Photo Credit: Jillian Mundy and ChangeFest
Finally, as humans working in complexity, we all have tendency to want to reduce the confusion, to find simplicity in the complexity.
This can play out as a tendency to place expectations on a single activity to achieve a range of results. Working in complexity means it is unlikely that this will occur and instead there is a need for the range of ‘safe to fail experiments’ in which we can all learn. Learn, not because we don’t know what we are doing, but because the multiple impacts of our efforts are unknown in a complex system.
The ChangeFest Gathering has been very successful in bringing our movement to life and helping to create an ecosystem in which significant investment in place-based change is now a reality. However, the annual event has been our only activity and as such has had to stretch across a number of outcomes – such as celebration, learning, connection, collaborative action, influencing. The work is now on positioning the ChangeFest Gathering at the centre of a range of movement building activities, such as the Learning Network, influencing agenda, online connectivity and also the supporting infrastructure of the next iteration of governance, communications and engagement, that together help us all see hints of ways forward, that teach us about how the system might react, that guide us to the next wise steps.

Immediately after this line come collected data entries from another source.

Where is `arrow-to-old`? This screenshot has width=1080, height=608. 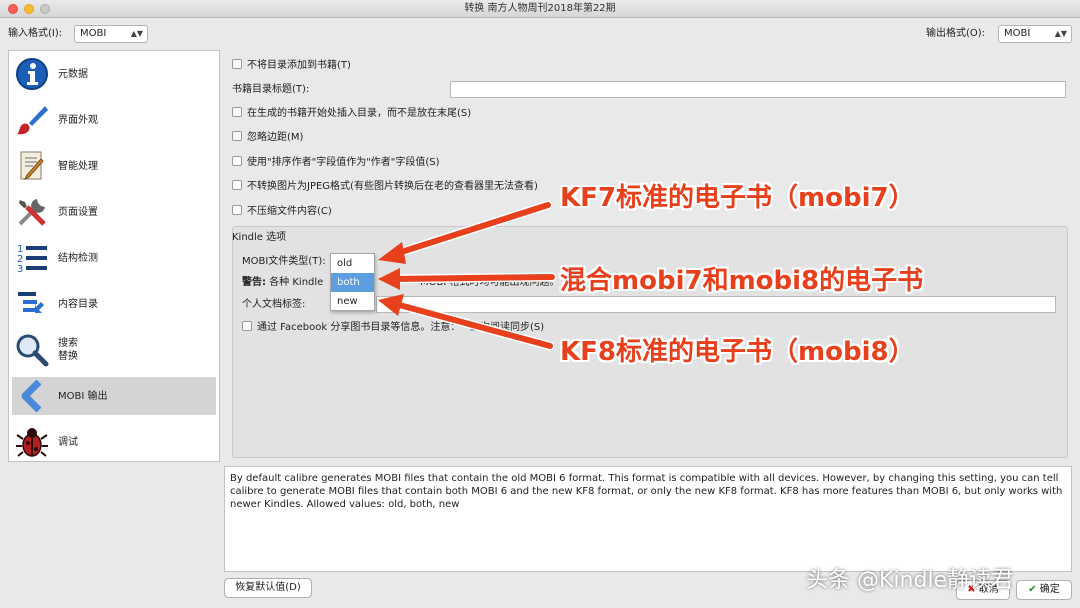 arrow-to-old is located at coordinates (466, 232).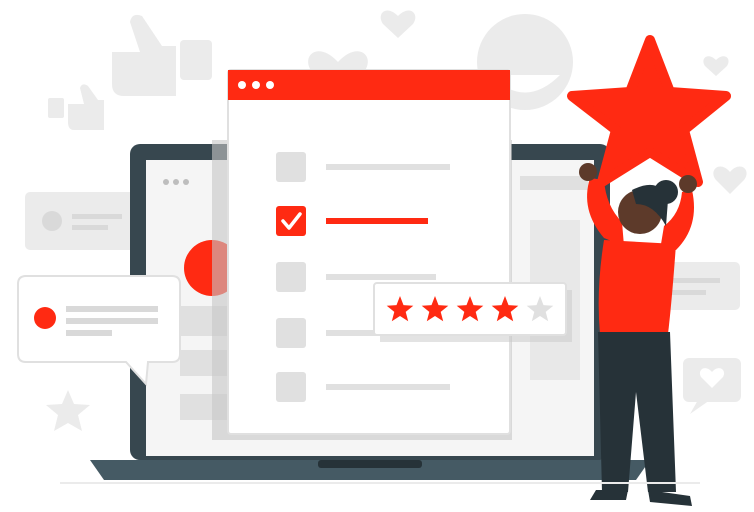  What do you see at coordinates (68, 410) in the screenshot?
I see `background-star-icon` at bounding box center [68, 410].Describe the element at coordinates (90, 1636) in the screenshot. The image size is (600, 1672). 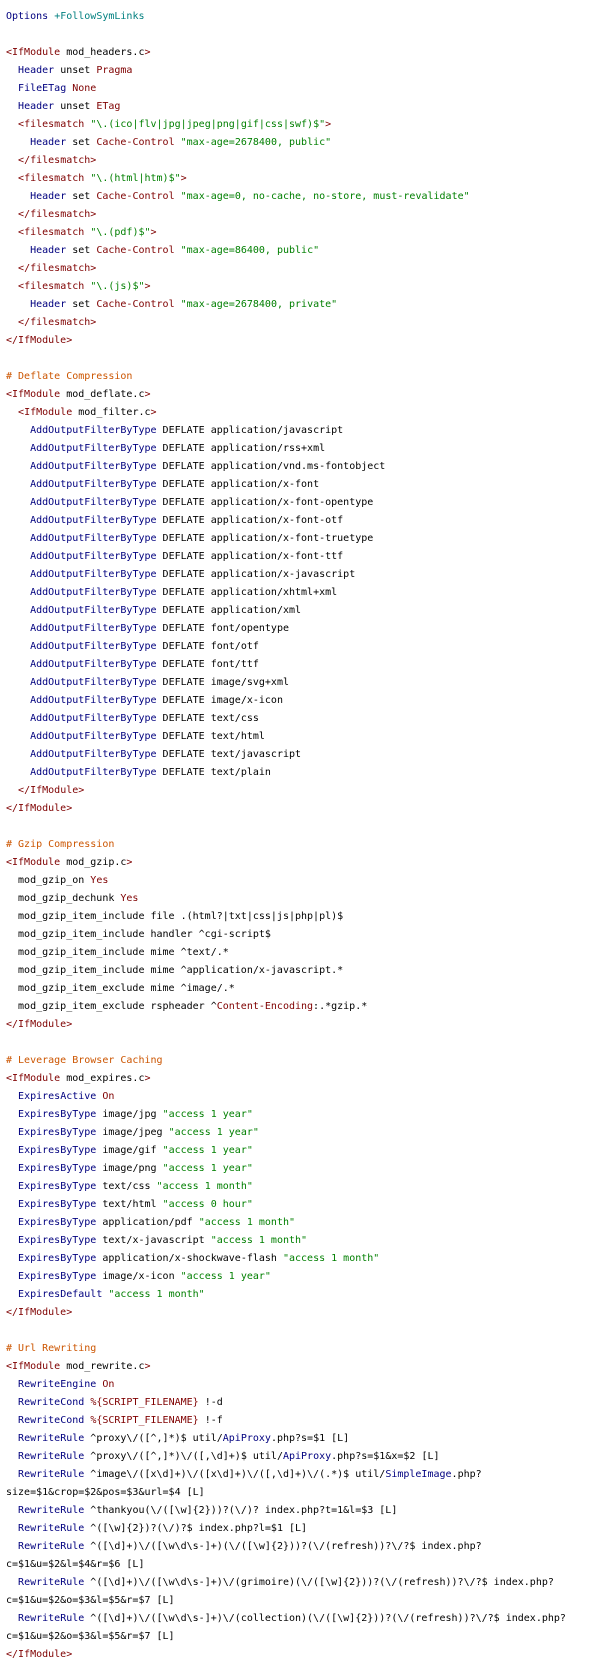
I see `code-token: c=$1&u=$2&o=$3&l=$5&r=$7 [L]` at that location.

This desire for simplicity also plays out as a tendency to create the binary, a polarisation that allows for easy identification and categorisation. In the field of community led systems change, this often plays out as ‘community or other’ or ‘community or national’. While this may absolutely feel like the reality for many – to shift the systems that hold inequity in place it is likely that we need to each be able to articulate the multiple roles we each play, all the perspectives we bring, and find a way to work together.
Which brings us back to the top of this reflection – and the place of the middle way. As the Barkly Community Researchers shared with us in our second Learning Network event – the middle way is the bringing together of wisdom, knowledge and understanding from different perspectives to achieve common goals. This means it’s more like ‘community And’ or ‘community + collaborators’. Importantly it is only with truth-telling, deep listening and respect, having taken the time to understand the place, the people, the perspectives, that we can find this Middle Way together.
We have deep gratitude for the people who came together to create ChangeFest24 – the local hosts, Hands Up Mallee and Connected Beginnings Mildura and the local Elders; the ChangeFest Elders and the Advisory Group; all the folk who made the journey to Latji Latji country; to the many folk who have joined us for our Learning Network events; and to Clear Horizon for their evaluation wisdom. This was also built on the connecting songlines created by the hundreds of people who co-created the annual gatherings in the years before.
And we have hopeful anticipation for those who will come together in the future to continue to grow the movement of communities for change across Australia.
And so, across 2025 (and beyond) we hope that you will step up; step in; and join the ongoing movement for community led systems change. Through the ChangeFest Learning Network events people are now coming together monthly to connect and learn; through the annual Gathering we will celebrate, reflect, and renew; through our governance we will strengthen shared decision making and learning and through it all, together we will continue to build a better, more inclusive futures with our communities.